The opening chapters of this book are a head-scratcher, in that they repeatedly raise the question, “What’s a nice girl like you doing with losers like these?” in the reader’s mind.

But that proves to be the point: how a deep-natured woman is raised to be shallow by overprivileged, underprincipled, high-society friends and relations. Then how she overcomes that influence and emerges into her true self.

Not surprisingly, it takes hardship to get there. Whether or not she will make it forms the story’s suspense.

A second prong of suspense launches from the first three chapters. In a bing-bang-bong, the narrative jumps between two points of view and three time periods, leaving the reader to wonder how on earth the disparate elements will find their way together.

It takes 350 pages to get there, one eloquent sentence at a time. Starting after America enters World War II, Maddie and her husband, Ellis, along with his best bud Hank, travel to Scotland to prove the existence of the Loch Ness Monster (!). This is in response to the failure of Ellis’s father to do so, and the young man seeks to both exonerate his parent and return to grace in his eyes, so to keep his allowance.

Both Ellis and Hal went through the motions of enlisting but failed due to color blindness and flat footedness, respectively. So they carry on in wanton obliviousness to the war. That is, until they cross the Atlantic and witness a U-boat sinking a ship—which wakens Maddie to truth and starts her metamorphosis into a compassionate, thinking person.

The accommodations in Scotland fall far short of those she and her peers are accustomed to. But while she adapts, Ellis and Hank cling to their delusions and progressively alienate both Maddie and all the people in the community. Ellis in particular grows more harsh and stupid, proving that he has a drug problem that leads him to rash and violent acts.

Maddie turns from him in self-defense and slowly, involuntarily, assimilates herself into the impoverished Scottish reality. There she finds the first human and loving relationships of her life. But she must solve the problems of extricating herself from her deteriorating marriage and learning to believe in the validity of herself and her viewpoint—all while the war is dropping bombs and causing miseries around them.

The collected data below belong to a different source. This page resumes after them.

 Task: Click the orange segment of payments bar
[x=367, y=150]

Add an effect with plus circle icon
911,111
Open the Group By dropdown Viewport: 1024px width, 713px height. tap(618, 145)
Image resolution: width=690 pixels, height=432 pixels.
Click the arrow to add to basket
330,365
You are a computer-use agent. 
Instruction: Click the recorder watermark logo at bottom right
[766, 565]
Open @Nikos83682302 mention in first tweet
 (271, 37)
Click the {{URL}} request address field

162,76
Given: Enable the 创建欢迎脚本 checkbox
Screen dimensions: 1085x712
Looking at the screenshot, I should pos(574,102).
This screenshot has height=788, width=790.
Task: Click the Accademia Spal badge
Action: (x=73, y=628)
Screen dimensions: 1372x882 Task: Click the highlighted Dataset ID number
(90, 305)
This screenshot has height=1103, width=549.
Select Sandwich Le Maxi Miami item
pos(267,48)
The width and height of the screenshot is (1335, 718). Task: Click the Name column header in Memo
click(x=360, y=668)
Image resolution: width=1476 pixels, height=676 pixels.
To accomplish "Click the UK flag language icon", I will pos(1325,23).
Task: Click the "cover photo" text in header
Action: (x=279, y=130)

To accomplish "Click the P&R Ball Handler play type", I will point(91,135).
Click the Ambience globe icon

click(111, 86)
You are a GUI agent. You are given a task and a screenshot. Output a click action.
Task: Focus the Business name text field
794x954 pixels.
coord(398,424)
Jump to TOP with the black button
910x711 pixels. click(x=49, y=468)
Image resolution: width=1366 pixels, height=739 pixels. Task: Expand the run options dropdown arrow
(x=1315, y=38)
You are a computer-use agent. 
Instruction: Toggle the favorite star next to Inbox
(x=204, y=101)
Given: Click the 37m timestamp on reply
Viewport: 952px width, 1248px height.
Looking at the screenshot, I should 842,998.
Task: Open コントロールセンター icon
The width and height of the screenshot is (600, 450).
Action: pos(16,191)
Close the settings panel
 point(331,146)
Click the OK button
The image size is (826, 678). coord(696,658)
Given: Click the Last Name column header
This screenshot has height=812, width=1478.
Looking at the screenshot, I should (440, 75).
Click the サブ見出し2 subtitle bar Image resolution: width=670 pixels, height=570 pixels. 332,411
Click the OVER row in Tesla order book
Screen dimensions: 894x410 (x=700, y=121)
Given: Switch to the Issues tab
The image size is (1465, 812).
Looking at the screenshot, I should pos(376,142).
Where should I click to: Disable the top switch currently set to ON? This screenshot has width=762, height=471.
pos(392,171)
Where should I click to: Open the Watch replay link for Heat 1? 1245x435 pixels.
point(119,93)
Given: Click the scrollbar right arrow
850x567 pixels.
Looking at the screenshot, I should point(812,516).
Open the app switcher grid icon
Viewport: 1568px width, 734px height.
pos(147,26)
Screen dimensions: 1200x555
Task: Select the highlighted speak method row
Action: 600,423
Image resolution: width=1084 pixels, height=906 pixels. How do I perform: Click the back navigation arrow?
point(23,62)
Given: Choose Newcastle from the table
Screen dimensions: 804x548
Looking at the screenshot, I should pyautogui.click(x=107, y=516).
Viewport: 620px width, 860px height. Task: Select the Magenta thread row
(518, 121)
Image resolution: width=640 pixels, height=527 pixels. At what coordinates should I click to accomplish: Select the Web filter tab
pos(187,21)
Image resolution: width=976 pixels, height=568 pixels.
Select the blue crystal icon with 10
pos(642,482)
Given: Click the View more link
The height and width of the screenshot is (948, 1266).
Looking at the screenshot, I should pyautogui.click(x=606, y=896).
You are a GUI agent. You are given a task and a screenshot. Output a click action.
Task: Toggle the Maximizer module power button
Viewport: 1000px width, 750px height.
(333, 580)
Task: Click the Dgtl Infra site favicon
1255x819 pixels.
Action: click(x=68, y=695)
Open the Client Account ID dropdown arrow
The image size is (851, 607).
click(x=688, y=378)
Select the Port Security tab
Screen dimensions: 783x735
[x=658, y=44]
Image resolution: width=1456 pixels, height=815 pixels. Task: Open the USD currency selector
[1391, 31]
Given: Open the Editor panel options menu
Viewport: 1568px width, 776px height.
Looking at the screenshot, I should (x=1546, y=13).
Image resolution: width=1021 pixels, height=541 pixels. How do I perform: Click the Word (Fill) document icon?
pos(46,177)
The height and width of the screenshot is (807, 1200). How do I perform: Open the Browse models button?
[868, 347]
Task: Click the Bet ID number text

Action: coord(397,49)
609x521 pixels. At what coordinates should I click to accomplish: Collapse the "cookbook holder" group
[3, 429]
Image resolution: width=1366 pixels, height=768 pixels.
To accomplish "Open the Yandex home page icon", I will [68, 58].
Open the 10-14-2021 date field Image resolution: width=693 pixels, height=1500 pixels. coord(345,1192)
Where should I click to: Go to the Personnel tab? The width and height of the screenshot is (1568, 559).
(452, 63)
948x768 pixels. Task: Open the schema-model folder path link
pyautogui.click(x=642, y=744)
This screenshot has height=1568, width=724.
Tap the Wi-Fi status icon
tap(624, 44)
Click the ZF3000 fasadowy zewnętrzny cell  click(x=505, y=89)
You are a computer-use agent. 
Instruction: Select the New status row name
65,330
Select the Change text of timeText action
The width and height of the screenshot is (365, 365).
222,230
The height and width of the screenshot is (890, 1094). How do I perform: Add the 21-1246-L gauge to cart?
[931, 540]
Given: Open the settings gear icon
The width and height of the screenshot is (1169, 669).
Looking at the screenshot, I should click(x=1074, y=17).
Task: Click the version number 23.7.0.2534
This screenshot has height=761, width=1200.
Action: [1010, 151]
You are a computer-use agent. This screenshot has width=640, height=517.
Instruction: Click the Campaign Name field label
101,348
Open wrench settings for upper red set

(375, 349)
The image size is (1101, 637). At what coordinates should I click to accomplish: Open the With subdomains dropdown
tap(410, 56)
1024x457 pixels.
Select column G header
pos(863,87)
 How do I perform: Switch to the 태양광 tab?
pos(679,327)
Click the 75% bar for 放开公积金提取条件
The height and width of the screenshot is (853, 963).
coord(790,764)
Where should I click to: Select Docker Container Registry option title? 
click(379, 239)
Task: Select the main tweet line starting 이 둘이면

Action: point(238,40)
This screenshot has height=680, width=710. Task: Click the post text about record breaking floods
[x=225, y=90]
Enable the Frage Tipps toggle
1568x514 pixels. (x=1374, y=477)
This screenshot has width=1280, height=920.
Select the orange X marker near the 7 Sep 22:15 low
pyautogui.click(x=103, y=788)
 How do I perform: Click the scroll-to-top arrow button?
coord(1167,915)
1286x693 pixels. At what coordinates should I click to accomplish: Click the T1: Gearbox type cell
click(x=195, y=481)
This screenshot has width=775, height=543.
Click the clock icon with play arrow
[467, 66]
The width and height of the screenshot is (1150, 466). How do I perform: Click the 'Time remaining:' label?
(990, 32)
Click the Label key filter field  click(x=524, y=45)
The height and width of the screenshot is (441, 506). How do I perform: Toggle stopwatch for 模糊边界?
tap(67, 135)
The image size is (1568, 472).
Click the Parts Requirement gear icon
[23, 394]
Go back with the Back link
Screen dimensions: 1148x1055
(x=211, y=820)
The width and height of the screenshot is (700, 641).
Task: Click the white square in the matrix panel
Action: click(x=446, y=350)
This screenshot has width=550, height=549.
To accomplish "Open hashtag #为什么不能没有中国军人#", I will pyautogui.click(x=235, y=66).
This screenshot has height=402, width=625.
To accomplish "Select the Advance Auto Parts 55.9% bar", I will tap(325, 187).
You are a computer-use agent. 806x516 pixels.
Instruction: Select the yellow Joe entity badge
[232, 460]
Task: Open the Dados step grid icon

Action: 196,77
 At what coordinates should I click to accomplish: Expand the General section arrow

Indeed, this book provides a glimpse of what the war was like for those left behind, a perspective often overlooked because of the extremes of cruelty and destruction that dominated at the front. A few supernatural moments feel out of place, but they make sense to Maddie so can be accepted without much more than a flinch. Everything else is so realistic-feeling that Maddie’s experiences make their own sense.

At the Water’s Edge is a beautifully written story that takes some effort to buy into. If you can flow with its subtle pace, then a satisfying read follows, the taste of which lingers long after finishing.